Summer season starts at mangrove-rich resort
Summer season has started at the five-hectare pine-studded and mangrove-rich resort in Quezon Province in southern Luzon, but its owner who has never feared the fighters of the communist New People's Army (NPA) who have been roaming in his area, said he would be more afraid if President Gloria Arroyo does not win in the May 10 elections.
"My finance analyst said I should stop everything until elections. (In the meantime), we are putting up a children's playground in one part of the resort," said Rafael Aranda, 64, a Filipino doctor who had worked in the US Rahway New Jersey Gen Hospital as an internist from 1960 to 1985.
It took him four years to get environment certificate clearance (ECC) from the environment department so that he could develop the Aranda Resort in Balute island, 100 kilometres northeast of Manila.

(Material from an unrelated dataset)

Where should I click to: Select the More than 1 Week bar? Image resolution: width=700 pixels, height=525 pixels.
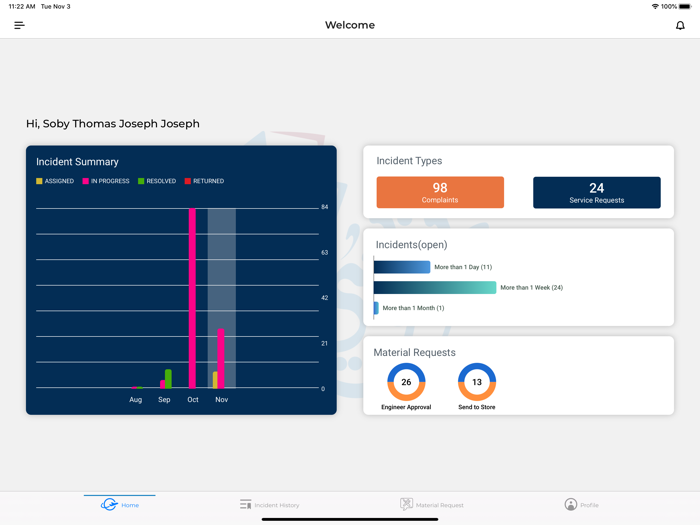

Balute means "coat of arms or shield". True, boatmen bring their boats to the island at the start of the storm.
"Hopefully, my wife Lilia (a former nurse) and I can build a small hotel with 50 or maybe 100 bedrooms, a restaurant, a recreational facility with tennis and basketball courts," he said, adding that they are thinking of creating a Tahiti-inspired resort.
While working hard as a doctor abroad, Aranda could not forget the "touch of the native" at the vacation villas that he saw in Hawaii and in Papaete, Tahiti.
The place has an intrinsic natural beauty, with or without development. It has a lagoon in the centre of the island.
His own resort is covered with pine trees, coconut trees and mangoves. At the western side of the island is the Sierra Madre, a long mountain range in central and northern Luzon. All over the island is the Lamon Bay which also sweeps to the east towards the gigantic Pacific Ocean.
"When you face the lagoon, you could see the rays of sunrise eating the water. When you face the Sierra Madre, it is always ablaze with colours at sunset, just before everything sleeps on this island. It is as if God has shaped His grace on this place," Aranda said.
During the couple's several trips to Quezon, where they hardly saw a light of development, they found Balute Island like a pearl in some dark place.
"There was serenity and beauty in this place. That's how we still feel about it," said Aranda, adding, "We really liked it the first time because of its natural beauty. He has also 28 open picnic cottages.
Further from the beach are four sleeping quarters and a duplex building for families.
The Aranda couple have become a good example of overseas Filipinos who, after becoming Fil-Americans, who have decided to invest and develop and not just retire in the Philippines in their golden age.